Surprisingly I’m still damned good. I’m shocked at how well I do every time I load up Quake Live because I’m terrible at most modern shooters. While I enjoy tactical shooters I’m not nearly as good at them… uh, what does that say about me?

Oh man, I have this argument like once a week at work.
I’m a Quake/UT vet, and every game seems ultra lethal for ‘realism’ and slow. I miss 60mph with 99 rockets in my backpack and actual circle strafe battles of death, and owning the spawn/items on a map. No more healthpacks completely removed part of map domination. Quad? What is that?
The Modern rocket launcher shoots like once a week compared to the Quake/II ones…which if you were around back then, people thought were too slow after Doom’s.
Railgun…the beginning of the end. The creation of the camper. The creation of the sniper. Now, I work with people that think that sniping is ‘awesome’. No. You suck. You sucked back in Quake II. And you suck now in Halo and MW2. Snipers always suck, and always will.
And you know what? We break out a classic, and I still wipe the floor with them. Kids these days are real good at finding cover and creeping along, but can’t have a ballet of rocket fights on DM6, or even circle strafe.

I can’t help but wonder if it is partially due to the focus in regenerating health. Since you can recover health more quickly, overall durability is less necessary. Instead of health and defense being measured power-up to power-up, they’re measured fight-to-fight. A bit of this attitude seems to exist even in games without regenerating health, where the focus has gone towards short-term action. Transformers doesn’t have regenerating health, but it seems like Energon Cubes are far more common then I remember any other health regenerating items being.

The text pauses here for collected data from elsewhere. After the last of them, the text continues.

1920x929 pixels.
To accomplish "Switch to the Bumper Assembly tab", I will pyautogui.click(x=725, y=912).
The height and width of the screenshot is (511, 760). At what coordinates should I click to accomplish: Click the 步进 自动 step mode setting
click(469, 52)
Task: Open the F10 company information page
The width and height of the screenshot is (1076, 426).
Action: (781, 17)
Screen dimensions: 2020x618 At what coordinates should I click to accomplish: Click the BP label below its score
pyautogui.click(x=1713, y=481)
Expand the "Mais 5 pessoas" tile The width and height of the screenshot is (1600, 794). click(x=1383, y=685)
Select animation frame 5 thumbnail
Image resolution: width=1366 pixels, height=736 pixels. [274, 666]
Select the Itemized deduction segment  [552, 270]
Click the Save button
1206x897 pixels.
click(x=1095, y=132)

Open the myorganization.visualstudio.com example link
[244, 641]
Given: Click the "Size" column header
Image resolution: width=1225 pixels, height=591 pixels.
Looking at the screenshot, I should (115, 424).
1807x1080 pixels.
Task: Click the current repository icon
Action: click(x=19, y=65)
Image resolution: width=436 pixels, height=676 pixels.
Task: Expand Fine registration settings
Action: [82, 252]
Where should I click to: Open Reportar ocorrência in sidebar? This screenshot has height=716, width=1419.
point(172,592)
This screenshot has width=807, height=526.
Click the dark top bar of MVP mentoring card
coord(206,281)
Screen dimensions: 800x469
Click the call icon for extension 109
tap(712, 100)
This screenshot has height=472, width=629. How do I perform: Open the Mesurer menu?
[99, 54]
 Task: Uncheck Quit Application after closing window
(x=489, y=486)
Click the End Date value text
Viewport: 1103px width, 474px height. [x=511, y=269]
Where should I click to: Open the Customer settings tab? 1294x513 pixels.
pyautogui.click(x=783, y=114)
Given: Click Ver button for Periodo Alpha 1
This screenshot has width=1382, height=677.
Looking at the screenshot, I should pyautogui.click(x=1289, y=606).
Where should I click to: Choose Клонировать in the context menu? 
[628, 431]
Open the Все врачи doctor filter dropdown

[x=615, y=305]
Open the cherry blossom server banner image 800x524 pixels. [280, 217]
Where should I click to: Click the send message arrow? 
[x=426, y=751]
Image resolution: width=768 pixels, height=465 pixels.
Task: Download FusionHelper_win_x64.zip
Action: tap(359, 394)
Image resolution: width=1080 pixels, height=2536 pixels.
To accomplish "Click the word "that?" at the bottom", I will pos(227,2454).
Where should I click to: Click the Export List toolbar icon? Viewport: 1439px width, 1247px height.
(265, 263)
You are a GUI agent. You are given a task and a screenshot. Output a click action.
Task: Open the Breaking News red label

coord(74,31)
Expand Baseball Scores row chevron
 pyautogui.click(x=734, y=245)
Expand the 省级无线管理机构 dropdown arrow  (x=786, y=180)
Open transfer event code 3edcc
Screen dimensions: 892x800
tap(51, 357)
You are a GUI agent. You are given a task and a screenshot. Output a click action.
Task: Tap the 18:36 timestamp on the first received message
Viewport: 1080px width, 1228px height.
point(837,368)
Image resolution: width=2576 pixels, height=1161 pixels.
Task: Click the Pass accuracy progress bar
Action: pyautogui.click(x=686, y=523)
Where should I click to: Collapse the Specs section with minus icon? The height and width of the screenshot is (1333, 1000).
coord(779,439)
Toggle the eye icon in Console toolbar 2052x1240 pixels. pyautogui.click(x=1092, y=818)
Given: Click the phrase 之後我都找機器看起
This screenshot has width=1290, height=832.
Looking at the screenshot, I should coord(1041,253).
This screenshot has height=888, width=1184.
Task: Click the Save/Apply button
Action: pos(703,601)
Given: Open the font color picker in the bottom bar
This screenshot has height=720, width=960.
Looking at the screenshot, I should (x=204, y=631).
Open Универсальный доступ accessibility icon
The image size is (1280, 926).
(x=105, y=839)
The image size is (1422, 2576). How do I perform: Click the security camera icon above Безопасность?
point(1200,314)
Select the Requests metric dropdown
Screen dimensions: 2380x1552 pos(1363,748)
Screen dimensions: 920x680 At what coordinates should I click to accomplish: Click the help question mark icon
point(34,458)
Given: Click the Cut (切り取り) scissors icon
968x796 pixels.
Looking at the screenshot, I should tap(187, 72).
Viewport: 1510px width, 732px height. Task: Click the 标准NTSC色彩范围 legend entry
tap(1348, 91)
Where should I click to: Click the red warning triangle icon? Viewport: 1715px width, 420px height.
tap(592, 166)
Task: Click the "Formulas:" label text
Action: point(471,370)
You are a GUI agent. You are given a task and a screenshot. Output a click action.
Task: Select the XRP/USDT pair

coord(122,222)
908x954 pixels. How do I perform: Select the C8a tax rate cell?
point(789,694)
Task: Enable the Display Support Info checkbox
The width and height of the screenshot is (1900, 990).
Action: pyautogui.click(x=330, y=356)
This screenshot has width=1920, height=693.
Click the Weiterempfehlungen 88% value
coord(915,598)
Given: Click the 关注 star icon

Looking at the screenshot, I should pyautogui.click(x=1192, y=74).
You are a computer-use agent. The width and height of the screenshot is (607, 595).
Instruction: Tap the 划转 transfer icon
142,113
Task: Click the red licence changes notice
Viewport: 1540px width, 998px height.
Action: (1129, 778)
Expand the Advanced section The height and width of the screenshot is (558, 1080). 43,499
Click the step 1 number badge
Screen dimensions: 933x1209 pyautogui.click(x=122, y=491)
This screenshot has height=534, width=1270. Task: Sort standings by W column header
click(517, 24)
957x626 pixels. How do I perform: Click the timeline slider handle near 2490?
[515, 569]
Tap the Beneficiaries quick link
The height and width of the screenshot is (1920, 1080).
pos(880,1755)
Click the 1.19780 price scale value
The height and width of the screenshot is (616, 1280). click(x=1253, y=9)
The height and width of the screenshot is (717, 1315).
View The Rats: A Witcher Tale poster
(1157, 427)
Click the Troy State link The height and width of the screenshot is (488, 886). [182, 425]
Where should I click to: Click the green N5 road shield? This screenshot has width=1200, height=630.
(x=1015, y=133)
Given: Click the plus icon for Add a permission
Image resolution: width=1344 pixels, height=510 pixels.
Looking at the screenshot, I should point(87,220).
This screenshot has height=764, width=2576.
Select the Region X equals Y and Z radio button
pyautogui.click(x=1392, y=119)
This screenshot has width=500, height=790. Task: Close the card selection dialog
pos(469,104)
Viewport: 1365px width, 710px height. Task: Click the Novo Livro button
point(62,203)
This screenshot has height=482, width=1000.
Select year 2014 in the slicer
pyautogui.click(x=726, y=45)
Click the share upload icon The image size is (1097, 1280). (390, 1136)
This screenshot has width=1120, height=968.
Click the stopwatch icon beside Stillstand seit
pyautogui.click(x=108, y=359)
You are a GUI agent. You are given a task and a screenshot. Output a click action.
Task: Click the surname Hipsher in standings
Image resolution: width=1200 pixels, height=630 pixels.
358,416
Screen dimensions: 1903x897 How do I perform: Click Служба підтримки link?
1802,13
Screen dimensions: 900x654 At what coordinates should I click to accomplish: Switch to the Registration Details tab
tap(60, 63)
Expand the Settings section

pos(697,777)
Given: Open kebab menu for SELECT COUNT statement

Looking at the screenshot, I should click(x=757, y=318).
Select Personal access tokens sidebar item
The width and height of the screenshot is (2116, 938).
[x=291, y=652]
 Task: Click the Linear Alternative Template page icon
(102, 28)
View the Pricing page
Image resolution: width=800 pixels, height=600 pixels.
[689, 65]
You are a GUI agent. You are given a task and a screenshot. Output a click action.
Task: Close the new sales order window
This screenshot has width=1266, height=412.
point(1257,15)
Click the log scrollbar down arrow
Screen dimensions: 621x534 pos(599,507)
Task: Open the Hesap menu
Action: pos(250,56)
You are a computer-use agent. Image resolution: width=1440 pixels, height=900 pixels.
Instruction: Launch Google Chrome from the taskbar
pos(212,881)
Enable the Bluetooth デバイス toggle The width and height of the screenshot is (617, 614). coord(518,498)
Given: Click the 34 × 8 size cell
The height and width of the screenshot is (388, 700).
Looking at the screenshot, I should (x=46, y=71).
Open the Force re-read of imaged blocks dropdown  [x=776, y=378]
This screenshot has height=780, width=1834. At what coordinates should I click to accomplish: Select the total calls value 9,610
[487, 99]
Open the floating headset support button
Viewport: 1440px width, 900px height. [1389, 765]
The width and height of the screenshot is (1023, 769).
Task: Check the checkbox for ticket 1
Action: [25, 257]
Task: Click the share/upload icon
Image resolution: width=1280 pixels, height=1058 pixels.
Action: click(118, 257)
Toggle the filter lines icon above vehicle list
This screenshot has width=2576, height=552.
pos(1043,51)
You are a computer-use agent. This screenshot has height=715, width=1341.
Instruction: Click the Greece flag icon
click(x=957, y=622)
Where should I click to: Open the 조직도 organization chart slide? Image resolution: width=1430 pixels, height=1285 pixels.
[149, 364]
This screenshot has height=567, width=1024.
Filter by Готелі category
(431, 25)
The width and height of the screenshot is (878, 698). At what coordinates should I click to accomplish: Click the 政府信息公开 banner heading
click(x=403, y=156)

There’s also a greater focus on support and assistance in games, which make characters less of a one man army. Transformers, for example, really feels like it is made to be team-only. It does have a traditional Deathmatch mode, but most of the powers and abilities seem geared around team play, and there seems to be a focus in trying to get you to work together with other players. You’re less durable on your own, but at lot deadlier with other people around for reasons beyond the fact that there are two guns instead of one.

I don’t think I would include Transformers in the list of games that have death come too fast.

I’m moving along as a Soldier, minding my own business, and suddenly I’m dead. I’m a giant robot with eighteen hundred tons of tank armor; you’d think I could take a hit or two.

I guess i miss those moments in UT CTF, when you are mega healthed, with shields, a redeemer in your pocket, and a full rocket launcher…knowing you are about to be the harbinger of doom to the other team for at least the next 90 seconds.

Another thing with death…the g’damn invention of the respawn countdown…ARGH. Downtime in gaming pisses me off. I’d rather deal with spawn campers…which never really bothered me that much anyway.

I hate these too. You wait 3 minutes to be able to play and then you die from a stray bullet in someone else’s firefight. Back to the queue!

It isn’t like there aren’t ways to encourage people not to die that are also fun Either. Game companies have just become lazy when it comes to fps these days because they have seen that remaking the same generic modern shooter over and over sells.

My favorite respawn mechanic was in jailbreak, one of my favorite mods for quake 2.

Just play Section 8 for the anti-instant death shooter. You have a shield bar + health bar which makes it nigh impossible to die from a single hit. On the contrary you have to saturated with weapon fire in order to succumb to death. Also respawns are allowed anywhere on the map although enemy AA guns can deny specified areas.

The problem is not that Medal of Honor remakes sell, the problem is that the alternatives do not sell. The customers are to blame here. Game developers in general (and many publisher types I’ve met over time) are fundamentally not lazy and really want to make great games.